Netanyahu deplored efforts to explain Arab terrorism as a result of despair and frustration during a speech at a ceremony marking the 100th birthday of former prime minister Yitzhak Shamir.

Amin al-Husseini, the mufti of Jerusalem, meets German Foreign Minister Joachim von Ribbentrop in Berlin, November 20, 1941. (photo credit: JEWISH AGENCY)
Amin al-Husseini, the mufti of Jerusalem, meets German Foreign Minister Joachim von Ribbentrop in Berlin, November 20, 1941.
(photo credit: JEWISH AGENCY)
A straight line leads from the provocations of Jerusalem’s Mufti Haj Amin al-Husseini who incited against Jews in the 1920s to the “wild incitement” today that motivates the current round of terrorism, Prime Minister Benjamin Netanyahu said on Sunday.

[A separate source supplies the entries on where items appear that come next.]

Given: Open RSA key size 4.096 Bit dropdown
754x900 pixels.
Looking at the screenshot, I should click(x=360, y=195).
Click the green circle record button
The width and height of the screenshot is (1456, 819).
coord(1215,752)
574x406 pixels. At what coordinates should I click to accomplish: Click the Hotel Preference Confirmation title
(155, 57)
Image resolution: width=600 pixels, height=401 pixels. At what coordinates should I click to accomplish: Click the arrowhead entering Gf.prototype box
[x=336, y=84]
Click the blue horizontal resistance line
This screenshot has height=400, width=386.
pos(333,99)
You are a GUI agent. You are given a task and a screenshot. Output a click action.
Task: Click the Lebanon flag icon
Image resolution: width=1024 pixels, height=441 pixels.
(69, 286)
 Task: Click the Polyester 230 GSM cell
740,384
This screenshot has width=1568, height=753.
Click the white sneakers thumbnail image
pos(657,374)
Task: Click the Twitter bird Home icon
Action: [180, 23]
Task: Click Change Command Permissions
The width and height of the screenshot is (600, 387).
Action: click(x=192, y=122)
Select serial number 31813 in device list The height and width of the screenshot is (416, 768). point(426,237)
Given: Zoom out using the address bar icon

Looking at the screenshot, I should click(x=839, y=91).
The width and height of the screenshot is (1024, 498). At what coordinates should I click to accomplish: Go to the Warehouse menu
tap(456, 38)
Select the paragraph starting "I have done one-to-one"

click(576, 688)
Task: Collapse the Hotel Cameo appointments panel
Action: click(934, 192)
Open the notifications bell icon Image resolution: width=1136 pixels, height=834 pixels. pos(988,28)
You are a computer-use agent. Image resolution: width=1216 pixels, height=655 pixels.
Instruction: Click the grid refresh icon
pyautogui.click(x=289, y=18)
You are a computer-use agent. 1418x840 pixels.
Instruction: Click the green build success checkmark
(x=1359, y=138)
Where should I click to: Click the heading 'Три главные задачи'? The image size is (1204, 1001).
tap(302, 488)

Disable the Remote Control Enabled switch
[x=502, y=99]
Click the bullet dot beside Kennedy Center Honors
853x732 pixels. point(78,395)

Netanyahu, who sparked an uproar in October when he said that al-Hussein planted the idea of the final Solution in Hitler's mind, a position he then clarified later, brought up the mufti again during a speech at a ceremony marking the 100th birthday of former prime minister Yitzhak Shamir.
Shamir, Netanyahu noted, saw the periodic bursts of terrorism that also plagued his tenure as prime minister as a continuation of the Arab hatred and violence that extended back to the wave of Jewish immigration to Palestine in the 1920s.
Shamir, Netanyahu said, noted that the violence and killing was done out of an “appetite for destruction.”
“The first wave of terrorism in the 1920s, when my grandfather immigrated to Israel, was nourished by the claim of Mufti Haj Amin al-Hussein that the Jews were going to destroy the al-Aksa Mosque and build a third temple in its place,.” Netanyahu said, asking if that “sounds familiar.”
“The incitement continues,” he said, “and the waves of terrorism come and go, come and go.”
Netanyahu deplored efforts to explain Arab terrorism as a result of despair and frustration. “The despair and frustration is not from an inability to build,” he said, “but rather despair and frustration at an inability to destroy.”
Netanyahu said that saying terrorism is a result of despair and frustration absolves the Palestinians of responsibility for their actions, “for their terrorism that has accompanied us for almost 100 years.”
This terrorism, he noted, predated the creation of the state, as well as the Six Day War and the settlements. The terrorism, he noted, takes place when there is a peace process, and when there is not.
“We did not give into terrorism during Shamir's days, and it is clear we won't today either,” he said. The hope, he said, rests not in creating illusions, but rather through strength that will lead the other side to understand that they cannot defeat Israel.